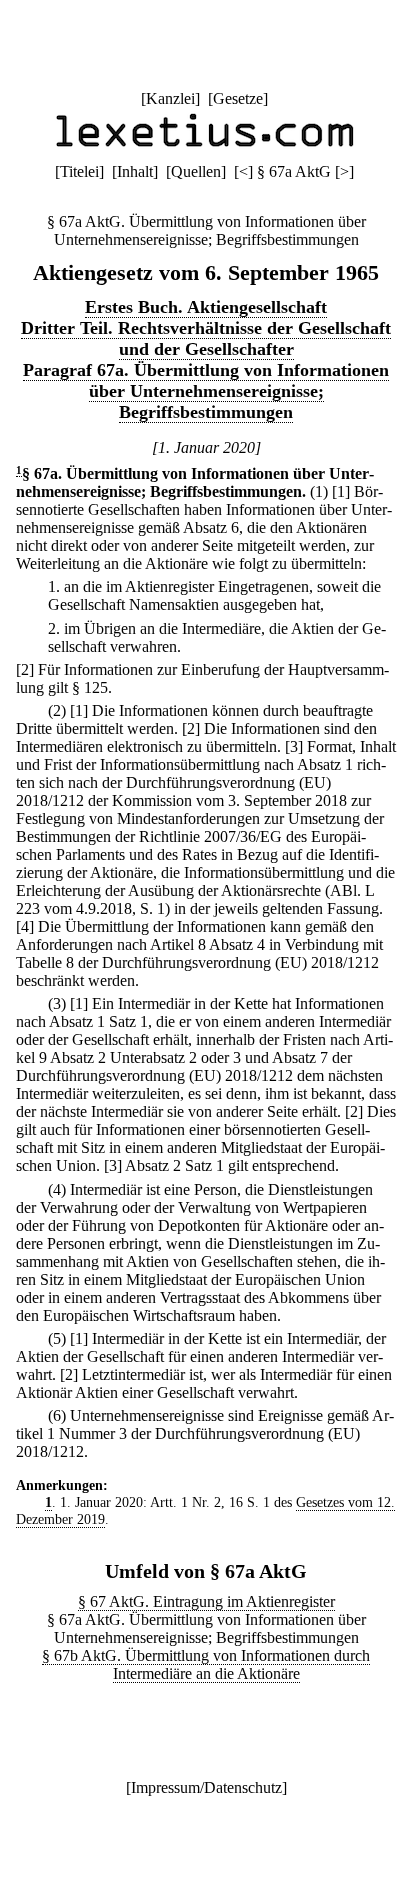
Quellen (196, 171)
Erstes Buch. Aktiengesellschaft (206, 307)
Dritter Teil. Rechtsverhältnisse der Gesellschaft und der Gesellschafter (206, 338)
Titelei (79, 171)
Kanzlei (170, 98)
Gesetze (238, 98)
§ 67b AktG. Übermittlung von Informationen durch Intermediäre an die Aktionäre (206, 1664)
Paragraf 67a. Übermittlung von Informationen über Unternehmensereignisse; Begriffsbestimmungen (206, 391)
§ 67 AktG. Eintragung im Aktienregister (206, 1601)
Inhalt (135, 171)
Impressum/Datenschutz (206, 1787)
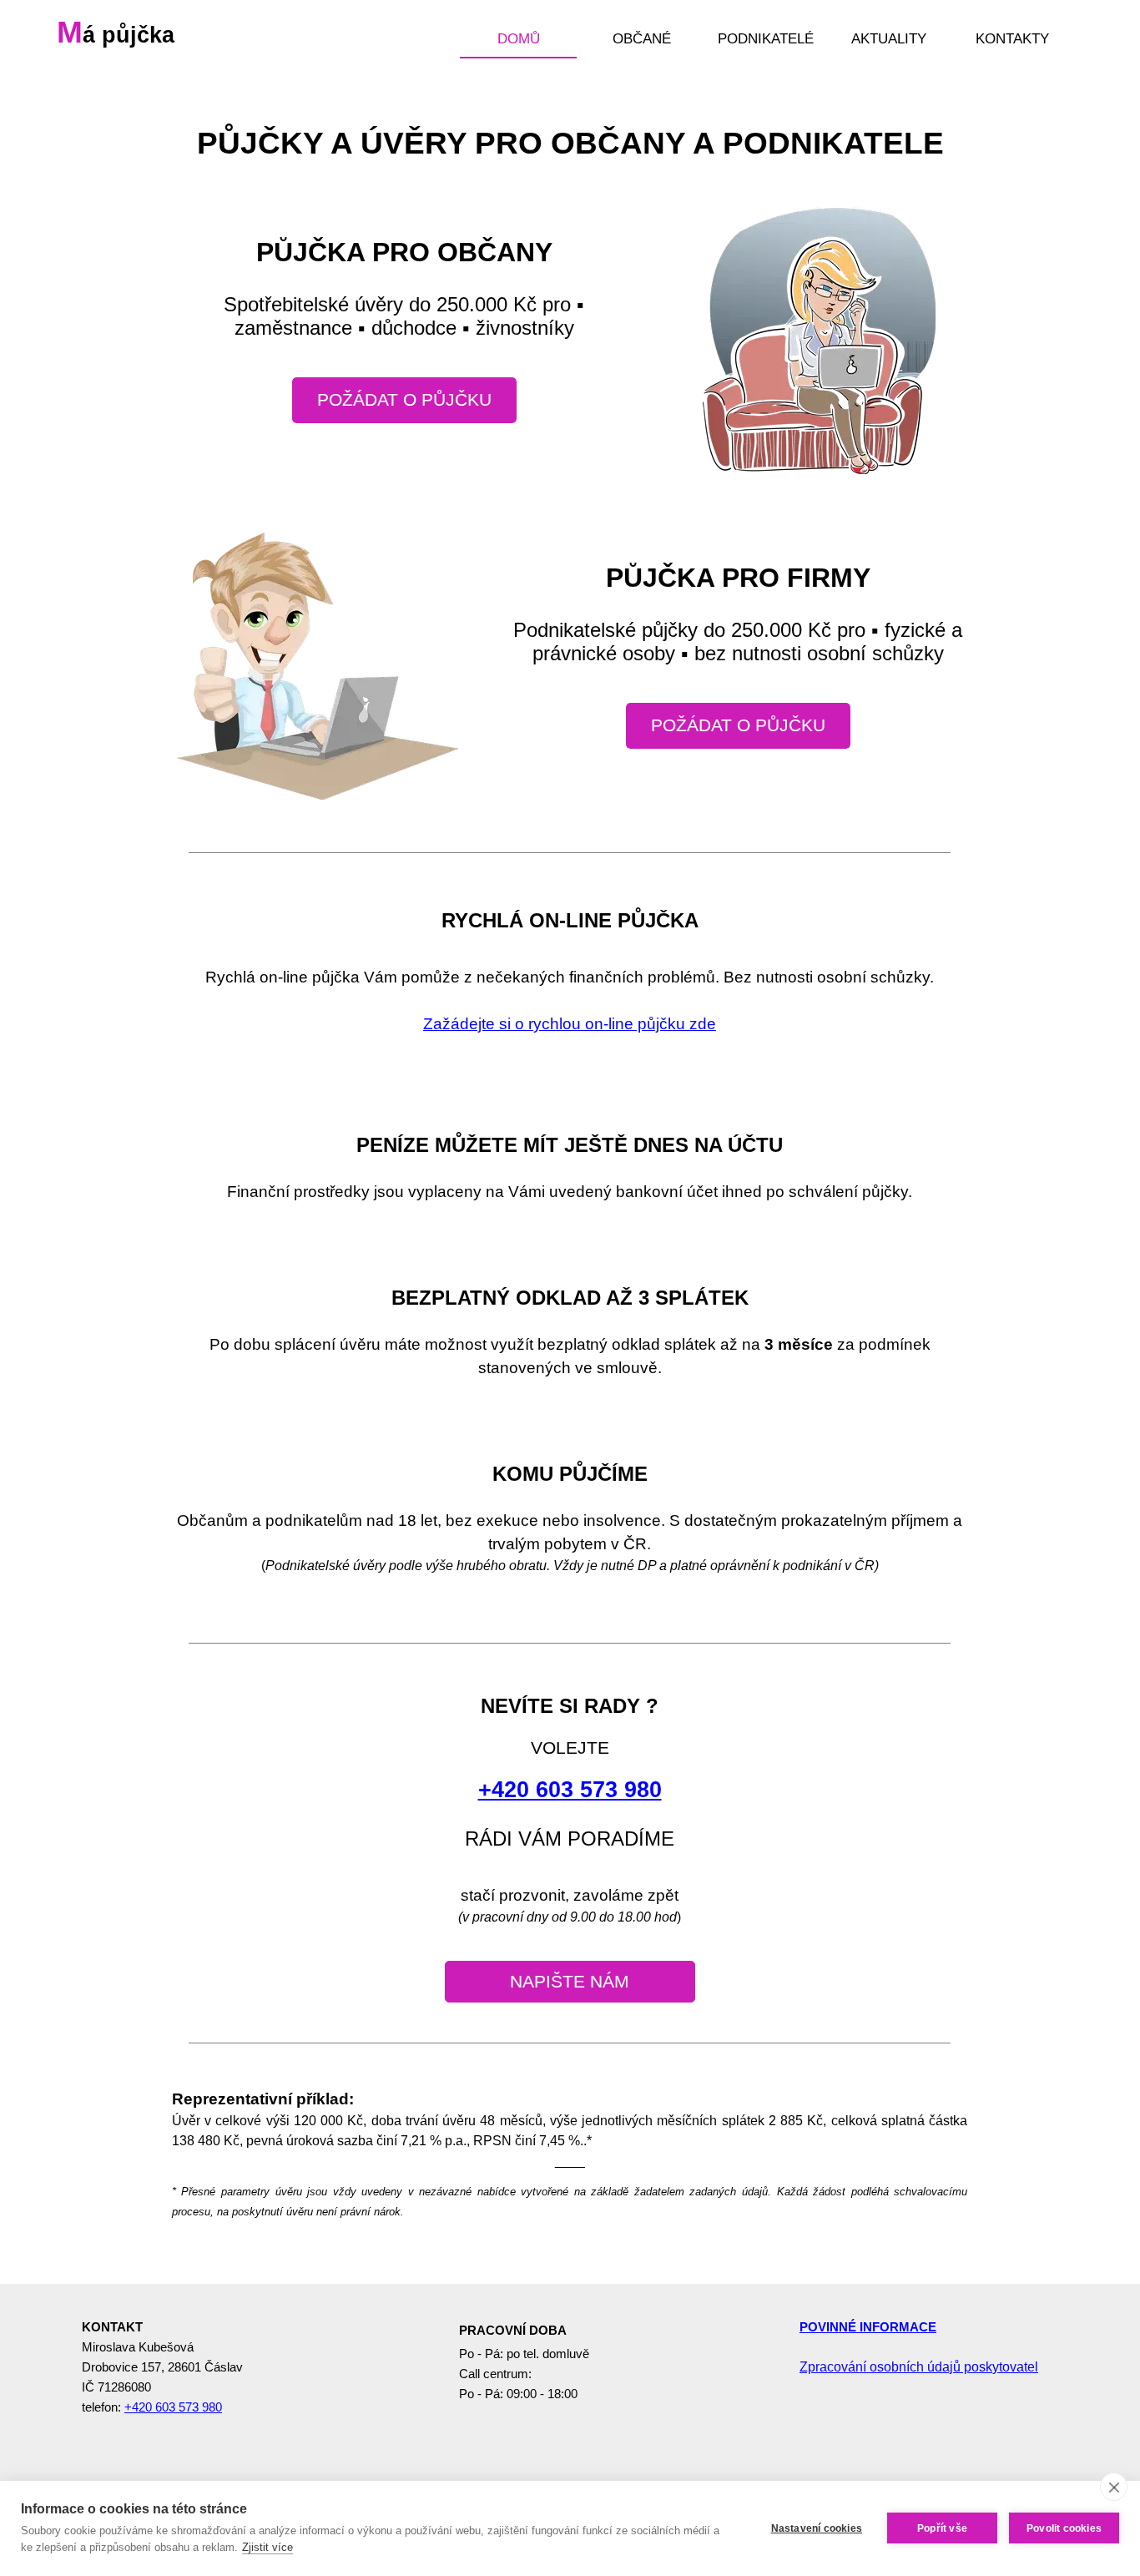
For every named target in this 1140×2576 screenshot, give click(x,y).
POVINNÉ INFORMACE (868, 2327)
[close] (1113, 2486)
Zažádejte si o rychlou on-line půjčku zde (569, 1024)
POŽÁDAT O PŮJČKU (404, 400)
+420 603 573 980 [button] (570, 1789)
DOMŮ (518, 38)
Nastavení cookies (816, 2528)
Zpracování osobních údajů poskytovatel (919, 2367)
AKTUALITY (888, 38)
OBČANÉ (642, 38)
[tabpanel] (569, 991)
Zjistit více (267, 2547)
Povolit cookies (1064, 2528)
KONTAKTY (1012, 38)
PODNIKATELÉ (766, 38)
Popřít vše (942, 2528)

(Required action): The job is to return the listing above exactly, minus its pictures.

(Task solution):
Quellen (196, 171)
Erstes Buch. Aktiengesellschaft (206, 307)
Dritter Teil. Rechtsverhältnisse der Gesellschaft und der Gesellschafter (206, 338)
Titelei (79, 171)
Kanzlei (170, 98)
Gesetze (238, 98)
§ 67b AktG. Übermittlung von Informationen durch Intermediäre an die Aktionäre (206, 1664)
Paragraf 67a. Übermittlung von Informationen über Unternehmensereignisse; Begriffsbestimmungen (206, 391)
§ 67 AktG. Eintragung im Aktienregister (206, 1601)
Inhalt (135, 171)
Impressum/Datenschutz (206, 1787)
For every named target in this 1140×2576 screenshot, give click(x,y).
POVINNÉ INFORMACE (868, 2327)
[close] (1113, 2486)
Zažádejte si o rychlou on-line půjčku zde (569, 1024)
POŽÁDAT O PŮJČKU (404, 400)
+420 603 573 980 [button] (570, 1789)
DOMŮ (518, 38)
Nastavení cookies (816, 2528)
Zpracování osobních údajů poskytovatel (919, 2367)
AKTUALITY (888, 38)
OBČANÉ (642, 38)
[tabpanel] (569, 991)
Zjistit více (267, 2547)
Povolit cookies (1064, 2528)
KONTAKTY (1012, 38)
PODNIKATELÉ (766, 38)
Popřít vše (942, 2528)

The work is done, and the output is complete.